The controversy arises because the defendant claims that this court must dissolve the civil union, and distribute any "civil union property" under Vermont law. The plaintiff rejects that claim, arguing that the defendant has only acquired rights by virtue of the marriage in Canada, and hence, this court need not dissolve the civil union. Furthermore, according to the plaintiff, the defendant has only acquired rights in "marital property," as defined by New York's Domestic Relations Law, which exists since the date of marriage and not before. As a result, the plaintiff argues that any property, acquired by either party in their own names after the date of the civil union, and before the date of marriage, is not marital property. When, after a preliminary conference, the parties could not resolve this dispute (and the conflict of law questions), both sides moved for summary judgment.

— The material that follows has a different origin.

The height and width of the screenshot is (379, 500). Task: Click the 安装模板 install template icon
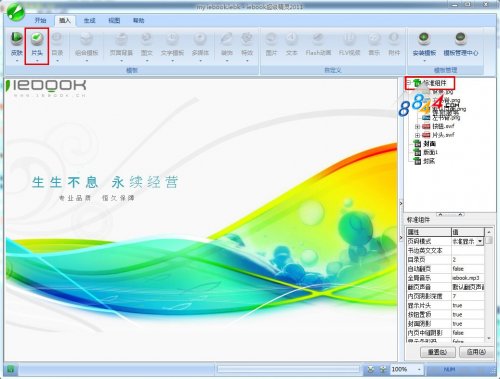pyautogui.click(x=424, y=44)
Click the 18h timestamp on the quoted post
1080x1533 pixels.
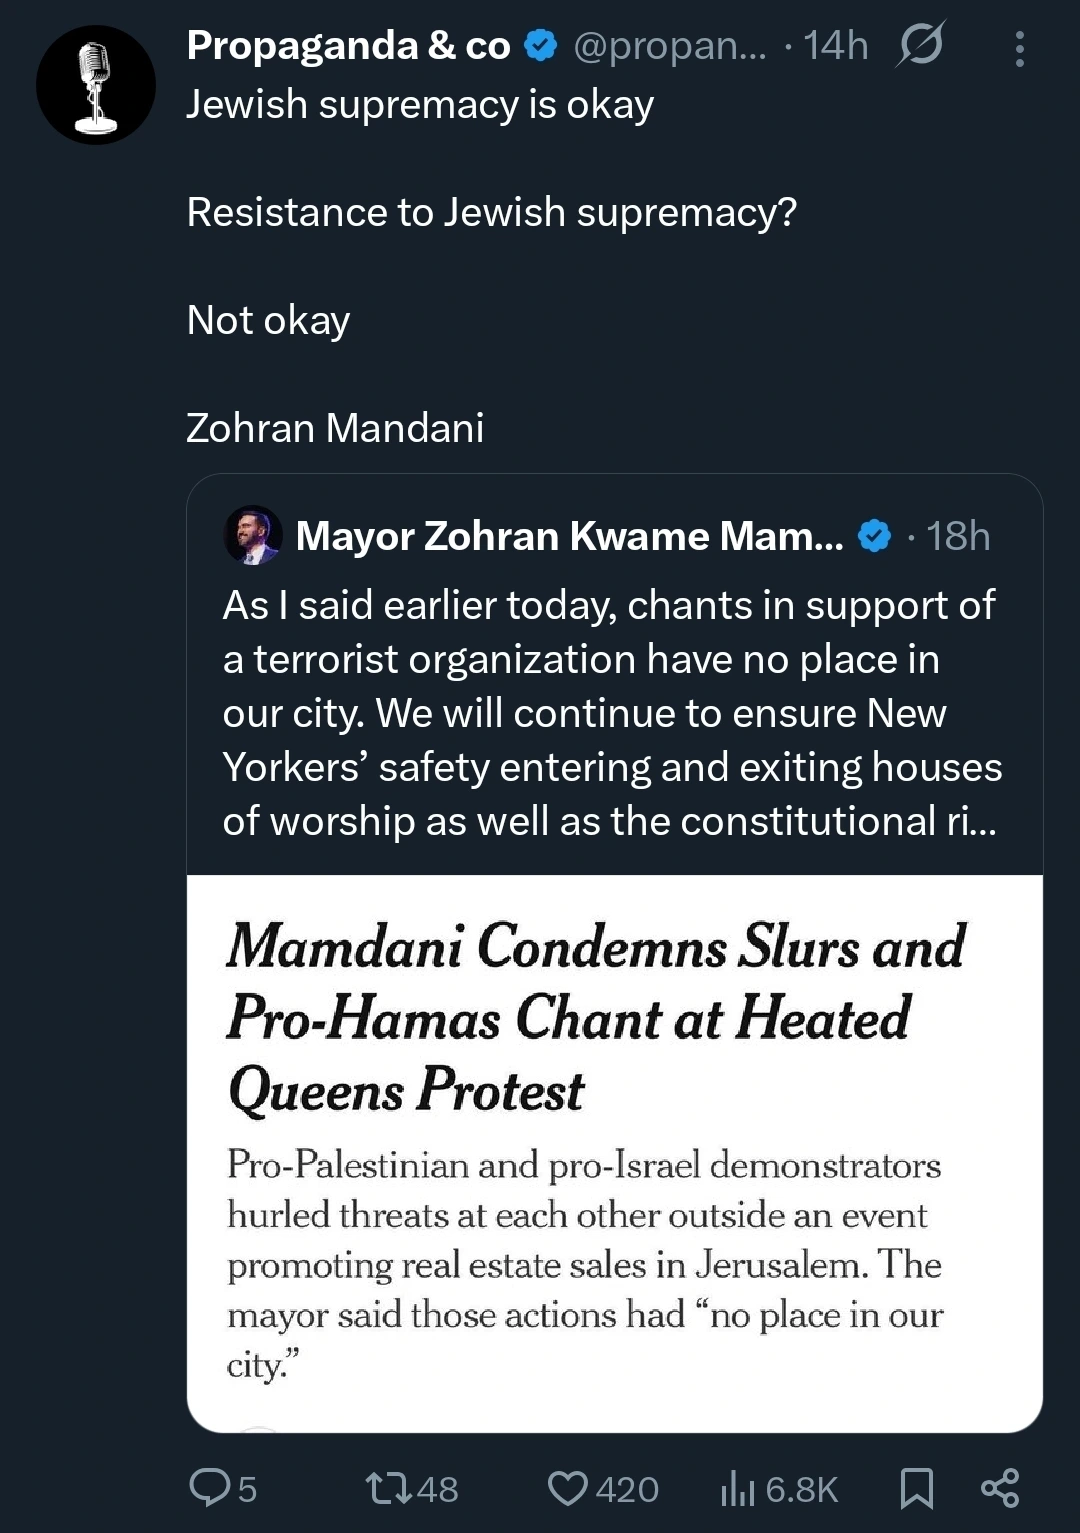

While the essential facts are undisputed, so to is most of the underlying law. In 2000, Vermont's civil union statute granted property rights to participants in civil unions, legally equivalent to those rights extended to couples in marriage. V.S.A. § 1204 (d) (laws of domestic relations . . . including property division . . . shall apply to parties to a civil union). The statute provided that the civil union bond could be dissolved by Vermont's courts. Importantly, the preamble to the civil union statute expressly stated that "a system of civil unions does not bestow the status of civil marriage . . . " Vt. Stat. H. 847, Legislative Findings, § 1 (10) (2000). Vermont eventually interpreted this provision as extending to same-sex couples, the same rights and responsibilities as opposite-sex couples regarding child rearing. Miller-Jenkins v. Miller-Jenkins, 12 AD3d 768 (Vt. 2010). In 2003, the couple before this court acquired, under Vermont law, "the same benefits, protections and responsibilities" as granted to parties to a civil marriage. Id. at 777. However, in 2003, the laws of Vermont did not recognize the parties' civil union as a marriage. Thus, at the time this couple entered the civil union, Vermont did not recognize that union as a marriage.Vermont later passed a Marriage Equality Act which afforded legal status to same-sex marriages, and which also included within the definition of marriage "legally recognized unions of two people." Pursuant to the Vermont statute, marriages and civil unions - after the MEA - are equivalent unions and can be dissolved by the Vermont courts. The Vermont Supreme Court has intoned that even if joined in a civil union, the property subject to distribution is referred to as the "marital estate." DeLeonardis v. Page, 998 AD2d 1072, 1076 n.1 (2010). Based on these now-fully-evolved statutory principles, the defendant argues that this court should treat the 2003 civil union as the equivalent of marriage in New York - as she claims Vermont now would - and treat any property, acquired by either participant, as "marital property" from the date of the civil union. In essence, the defendant argues that the state in which the ceremony occurs defines the date of "union" and because Vermont declared the civil union in this case to be a marriage - albeit after the couple entered into the civil union - New York must treat the civil union as the date when "marital property" (under New York's Domestic Relations Law) exists.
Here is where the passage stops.